Text to read →
- Bullard in 1941
- Born: 21 September 1907 Norwich, Norfolk, England
- Died: 3 April 1980 (aged 72) La Jolla, California. United States
- Education: University of Cambridge
- Known for: Dynamo theory
- Awards: Hughes Medal (1953) The Chree Medal and Prize (1957) Gold Medal of the Royal Astronomical Society Fellow of the Royal Society Wollaston Medal (1967) Vetlesen Prize (1968) Royal Medal (1975) William Bowie Medal (1975) Maurice Ewing Medal (1978)
- Scientific career
- Fields: Geophysics
- Workplaces: British Admiralty, National Physical Laboratory, University of Cambridge
- Thesis: 1. Electron scattering. 2. Pendulum Observations. (1932)
- Doctoral advisor: Patrick Blackett
- Doctoral students: Thomas Gaskell Harvey Gellman Robert Ladislav Parker Nigel Weiss

5th Director of NPL
- In office 1948–1955
- Preceded by: Edward Victor Appleton (Acting)
- Succeeded by: Reginald Leslie Smith-Rose (Acting)

= Edward Bullard =

British geophysicist (1907–1980)

Sir Edward Crisp Bullard FRS (21 September 1907 – 3 April 1980) was a British geophysicist who is considered, along with Maurice Ewing, to have founded the discipline of marine geophysics. He developed the theory of the geodynamo, pioneered the use of seismology to study the sea floor, measured geothermal heat flow through the ocean crust, and found new evidence for the theory of continental drift.

==Early life==
Bullard was born into a wealthy brewing family in Norwich, England. His maternal grandfather was Sir Frank Crisp and his paternal grandfather was Sir Harry Bullard, who had been an MP for Norwich. He was educated at Norwich School and later studied Natural Sciences at Clare College, Cambridge. He studied under Ernest Rutherford at the Cavendish Laboratory of University of Cambridge and in the 1930s he received his PhD degree as a nuclear physicist.

Data shown →
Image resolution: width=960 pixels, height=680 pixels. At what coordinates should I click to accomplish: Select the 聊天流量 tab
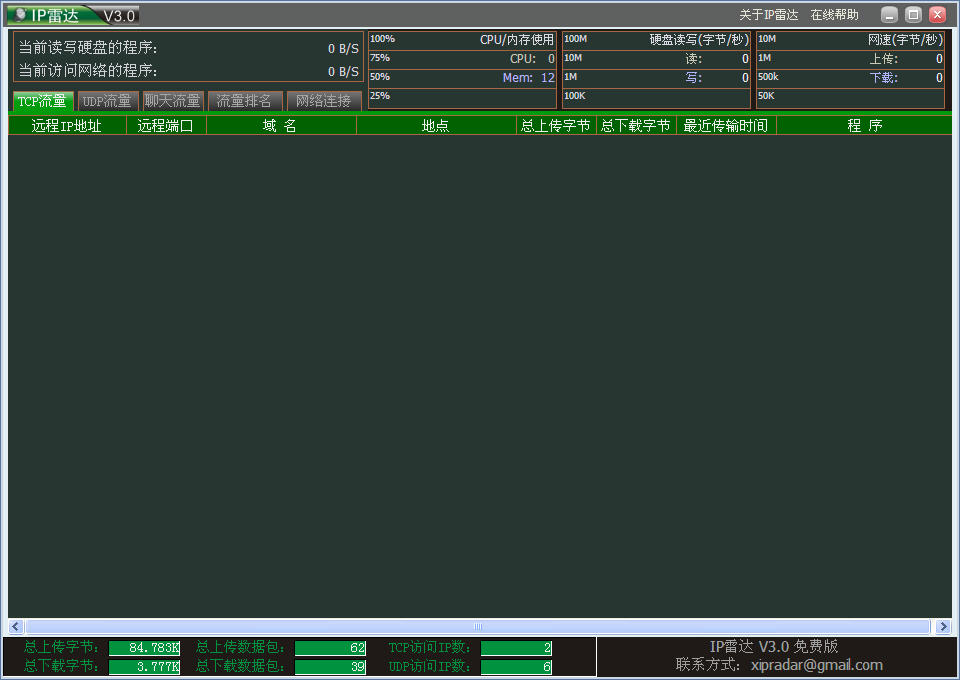(x=173, y=101)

Written request → Reproduce the passage from the Edward Bullard article, everything from "British geophysicist (1907–1980)" down to "a nuclear physicist.". The listing is drawn from a separate source unrelated to the text.

Answer to this exercise →
British geophysicist (1907–1980)

Sir Edward Crisp Bullard FRS (21 September 1907 – 3 April 1980) was a British geophysicist who is considered, along with Maurice Ewing, to have founded the discipline of marine geophysics. He developed the theory of the geodynamo, pioneered the use of seismology to study the sea floor, measured geothermal heat flow through the ocean crust, and found new evidence for the theory of continental drift.

==Early life==
Bullard was born into a wealthy brewing family in Norwich, England. His maternal grandfather was Sir Frank Crisp and his paternal grandfather was Sir Harry Bullard, who had been an MP for Norwich. He was educated at Norwich School and later studied Natural Sciences at Clare College, Cambridge. He studied under Ernest Rutherford at the Cavendish Laboratory of University of Cambridge and in the 1930s he received his PhD degree as a nuclear physicist.